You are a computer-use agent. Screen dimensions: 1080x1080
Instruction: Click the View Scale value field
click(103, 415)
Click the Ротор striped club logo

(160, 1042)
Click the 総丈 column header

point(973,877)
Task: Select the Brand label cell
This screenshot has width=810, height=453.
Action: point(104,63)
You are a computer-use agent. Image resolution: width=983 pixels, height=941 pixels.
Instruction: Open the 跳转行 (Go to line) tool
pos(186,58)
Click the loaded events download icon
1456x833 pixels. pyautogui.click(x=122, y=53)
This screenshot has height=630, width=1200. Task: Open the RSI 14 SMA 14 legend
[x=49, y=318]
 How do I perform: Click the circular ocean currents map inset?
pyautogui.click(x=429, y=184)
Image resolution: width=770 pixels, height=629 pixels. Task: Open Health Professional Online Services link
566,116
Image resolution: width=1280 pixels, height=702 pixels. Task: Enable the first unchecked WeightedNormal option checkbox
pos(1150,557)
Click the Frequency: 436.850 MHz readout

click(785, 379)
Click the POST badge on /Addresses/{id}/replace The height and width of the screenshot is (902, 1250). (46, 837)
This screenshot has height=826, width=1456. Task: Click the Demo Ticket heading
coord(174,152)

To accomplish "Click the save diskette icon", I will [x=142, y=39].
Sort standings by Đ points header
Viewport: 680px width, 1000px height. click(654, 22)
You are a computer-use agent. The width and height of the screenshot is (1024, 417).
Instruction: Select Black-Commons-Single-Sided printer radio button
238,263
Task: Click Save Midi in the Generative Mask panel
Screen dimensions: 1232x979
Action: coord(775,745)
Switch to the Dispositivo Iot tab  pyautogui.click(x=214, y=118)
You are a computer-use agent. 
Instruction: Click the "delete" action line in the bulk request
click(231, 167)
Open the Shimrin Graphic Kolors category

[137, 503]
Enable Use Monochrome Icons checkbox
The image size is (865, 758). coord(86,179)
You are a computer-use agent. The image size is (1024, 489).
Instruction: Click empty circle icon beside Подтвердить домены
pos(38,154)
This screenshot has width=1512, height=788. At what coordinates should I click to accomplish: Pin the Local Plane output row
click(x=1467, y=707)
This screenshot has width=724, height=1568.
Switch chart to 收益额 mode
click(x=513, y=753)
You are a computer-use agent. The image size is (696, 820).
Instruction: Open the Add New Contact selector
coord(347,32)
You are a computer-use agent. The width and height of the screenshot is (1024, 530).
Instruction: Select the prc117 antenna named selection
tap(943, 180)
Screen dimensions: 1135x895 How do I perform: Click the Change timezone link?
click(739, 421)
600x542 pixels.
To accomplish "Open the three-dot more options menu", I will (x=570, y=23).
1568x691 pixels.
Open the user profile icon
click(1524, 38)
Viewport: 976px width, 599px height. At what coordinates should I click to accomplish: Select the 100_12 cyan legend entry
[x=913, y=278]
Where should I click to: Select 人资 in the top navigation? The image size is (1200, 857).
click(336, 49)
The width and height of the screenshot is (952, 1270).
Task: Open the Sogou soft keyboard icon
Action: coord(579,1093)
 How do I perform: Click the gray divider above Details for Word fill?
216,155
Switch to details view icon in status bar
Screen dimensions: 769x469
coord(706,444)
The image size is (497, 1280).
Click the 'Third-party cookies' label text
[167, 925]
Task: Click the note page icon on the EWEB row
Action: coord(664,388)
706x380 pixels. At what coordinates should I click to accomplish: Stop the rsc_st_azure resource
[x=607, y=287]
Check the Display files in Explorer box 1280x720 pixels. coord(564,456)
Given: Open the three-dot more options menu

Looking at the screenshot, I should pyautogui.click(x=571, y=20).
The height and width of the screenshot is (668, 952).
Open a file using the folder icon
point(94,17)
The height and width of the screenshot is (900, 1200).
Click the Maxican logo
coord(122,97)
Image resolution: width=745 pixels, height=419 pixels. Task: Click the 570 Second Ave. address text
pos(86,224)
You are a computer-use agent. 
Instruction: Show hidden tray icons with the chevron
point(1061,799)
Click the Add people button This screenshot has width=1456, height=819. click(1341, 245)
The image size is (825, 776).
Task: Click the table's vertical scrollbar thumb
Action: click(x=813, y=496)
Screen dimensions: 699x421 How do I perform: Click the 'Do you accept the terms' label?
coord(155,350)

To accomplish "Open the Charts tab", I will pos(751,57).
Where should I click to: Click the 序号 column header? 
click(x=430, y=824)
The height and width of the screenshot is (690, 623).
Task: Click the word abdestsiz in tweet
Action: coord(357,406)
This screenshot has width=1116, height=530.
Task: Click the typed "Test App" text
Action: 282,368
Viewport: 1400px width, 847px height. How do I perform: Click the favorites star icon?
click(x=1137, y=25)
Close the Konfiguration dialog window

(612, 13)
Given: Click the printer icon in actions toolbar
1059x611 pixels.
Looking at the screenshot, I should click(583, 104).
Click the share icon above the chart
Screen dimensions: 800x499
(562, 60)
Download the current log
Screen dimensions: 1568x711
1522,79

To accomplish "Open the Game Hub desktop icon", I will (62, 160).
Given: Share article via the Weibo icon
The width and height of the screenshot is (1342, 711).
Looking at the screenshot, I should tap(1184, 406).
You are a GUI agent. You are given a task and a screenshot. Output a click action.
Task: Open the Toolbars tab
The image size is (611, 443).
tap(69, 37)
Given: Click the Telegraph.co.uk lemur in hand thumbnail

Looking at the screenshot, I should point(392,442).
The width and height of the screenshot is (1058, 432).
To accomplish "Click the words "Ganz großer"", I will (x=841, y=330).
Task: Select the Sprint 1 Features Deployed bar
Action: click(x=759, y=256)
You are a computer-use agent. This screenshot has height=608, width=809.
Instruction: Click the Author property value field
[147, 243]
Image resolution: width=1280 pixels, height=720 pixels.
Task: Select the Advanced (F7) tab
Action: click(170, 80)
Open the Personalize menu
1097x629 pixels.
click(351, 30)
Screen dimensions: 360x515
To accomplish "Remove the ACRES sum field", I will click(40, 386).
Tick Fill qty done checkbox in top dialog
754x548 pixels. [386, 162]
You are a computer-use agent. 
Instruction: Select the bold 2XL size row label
******************************
#### YOUR GOAL:
The whole of the material above is to be restated exactly.

#### ANSWER TO THIS PROBLEM:
You are a computer-use agent. Screen dimensions: 1080x1080
Instruction: Click the View Scale value field
click(103, 415)
Click the Ротор striped club logo

(160, 1042)
Click the 総丈 column header

point(973,877)
Task: Select the Brand label cell
This screenshot has width=810, height=453.
Action: point(104,63)
You are a computer-use agent. Image resolution: width=983 pixels, height=941 pixels.
Instruction: Open the 跳转行 (Go to line) tool
pos(186,58)
Click the loaded events download icon
1456x833 pixels. pyautogui.click(x=122, y=53)
This screenshot has height=630, width=1200. Task: Open the RSI 14 SMA 14 legend
[x=49, y=318]
 How do I perform: Click the circular ocean currents map inset?
pyautogui.click(x=429, y=184)
Image resolution: width=770 pixels, height=629 pixels. Task: Open Health Professional Online Services link
566,116
Image resolution: width=1280 pixels, height=702 pixels. Task: Enable the first unchecked WeightedNormal option checkbox
pos(1150,557)
Click the Frequency: 436.850 MHz readout

click(785, 379)
Click the POST badge on /Addresses/{id}/replace The height and width of the screenshot is (902, 1250). (46, 837)
This screenshot has height=826, width=1456. Task: Click the Demo Ticket heading
coord(174,152)

To accomplish "Click the save diskette icon", I will [x=142, y=39].
Sort standings by Đ points header
Viewport: 680px width, 1000px height. click(654, 22)
You are a computer-use agent. The width and height of the screenshot is (1024, 417).
Instruction: Select Black-Commons-Single-Sided printer radio button
238,263
Task: Click Save Midi in the Generative Mask panel
Screen dimensions: 1232x979
Action: coord(775,745)
Switch to the Dispositivo Iot tab  pyautogui.click(x=214, y=118)
You are a computer-use agent. 
Instruction: Click the "delete" action line in the bulk request
click(231, 167)
Open the Shimrin Graphic Kolors category

[137, 503]
Enable Use Monochrome Icons checkbox
The image size is (865, 758). coord(86,179)
You are a computer-use agent. The image size is (1024, 489).
Instruction: Click empty circle icon beside Подтвердить домены
pos(38,154)
This screenshot has width=1512, height=788. At what coordinates should I click to accomplish: Pin the Local Plane output row
click(x=1467, y=707)
This screenshot has width=724, height=1568.
Switch chart to 收益额 mode
click(x=513, y=753)
You are a computer-use agent. The image size is (696, 820).
Instruction: Open the Add New Contact selector
coord(347,32)
You are a computer-use agent. The width and height of the screenshot is (1024, 530).
Instruction: Select the prc117 antenna named selection
tap(943, 180)
Screen dimensions: 1135x895 How do I perform: Click the Change timezone link?
click(739, 421)
600x542 pixels.
To accomplish "Open the three-dot more options menu", I will (x=570, y=23).
1568x691 pixels.
Open the user profile icon
click(1524, 38)
Viewport: 976px width, 599px height. At what coordinates should I click to accomplish: Select the 100_12 cyan legend entry
[x=913, y=278]
Where should I click to: Select 人资 in the top navigation? The image size is (1200, 857).
click(336, 49)
The width and height of the screenshot is (952, 1270).
Task: Open the Sogou soft keyboard icon
Action: coord(579,1093)
 How do I perform: Click the gray divider above Details for Word fill?
216,155
Switch to details view icon in status bar
Screen dimensions: 769x469
coord(706,444)
The image size is (497, 1280).
Click the 'Third-party cookies' label text
[167, 925]
Task: Click the note page icon on the EWEB row
Action: coord(664,388)
706x380 pixels. At what coordinates should I click to accomplish: Stop the rsc_st_azure resource
[x=607, y=287]
Check the Display files in Explorer box 1280x720 pixels. coord(564,456)
Given: Open the three-dot more options menu

Looking at the screenshot, I should pyautogui.click(x=571, y=20).
The height and width of the screenshot is (668, 952).
Open a file using the folder icon
point(94,17)
The height and width of the screenshot is (900, 1200).
Click the Maxican logo
coord(122,97)
Image resolution: width=745 pixels, height=419 pixels. Task: Click the 570 Second Ave. address text
pos(86,224)
You are a computer-use agent. 
Instruction: Show hidden tray icons with the chevron
point(1061,799)
Click the Add people button This screenshot has width=1456, height=819. click(1341, 245)
The image size is (825, 776).
Task: Click the table's vertical scrollbar thumb
Action: click(x=813, y=496)
Screen dimensions: 699x421 How do I perform: Click the 'Do you accept the terms' label?
coord(155,350)

To accomplish "Open the Charts tab", I will pos(751,57).
Where should I click to: Click the 序号 column header? 
click(x=430, y=824)
The height and width of the screenshot is (690, 623).
Task: Click the word abdestsiz in tweet
Action: coord(357,406)
This screenshot has width=1116, height=530.
Task: Click the typed "Test App" text
Action: 282,368
Viewport: 1400px width, 847px height. How do I perform: Click the favorites star icon?
click(x=1137, y=25)
Close the Konfiguration dialog window

(612, 13)
Given: Click the printer icon in actions toolbar
1059x611 pixels.
Looking at the screenshot, I should click(583, 104).
Click the share icon above the chart
Screen dimensions: 800x499
(562, 60)
Download the current log
Screen dimensions: 1568x711
1522,79

To accomplish "Open the Game Hub desktop icon", I will (62, 160).
Given: Share article via the Weibo icon
The width and height of the screenshot is (1342, 711).
Looking at the screenshot, I should tap(1184, 406).
You are a GUI agent. You are given a task and a screenshot. Output a click action.
Task: Open the Toolbars tab
The image size is (611, 443).
tap(69, 37)
Given: Click the Telegraph.co.uk lemur in hand thumbnail

Looking at the screenshot, I should point(392,442).
The width and height of the screenshot is (1058, 432).
To accomplish "Click the words "Ganz großer"", I will (x=841, y=330).
Task: Select the Sprint 1 Features Deployed bar
Action: click(x=759, y=256)
You are a computer-use agent. This screenshot has height=608, width=809.
Instruction: Click the Author property value field
[147, 243]
Image resolution: width=1280 pixels, height=720 pixels.
Task: Select the Advanced (F7) tab
Action: click(170, 80)
Open the Personalize menu
1097x629 pixels.
click(351, 30)
Screen dimensions: 360x515
To accomplish "Remove the ACRES sum field", I will click(40, 386).
Tick Fill qty done checkbox in top dialog
754x548 pixels. [386, 162]
You are a computer-use agent. 
Instruction: Select the bold 2XL size row label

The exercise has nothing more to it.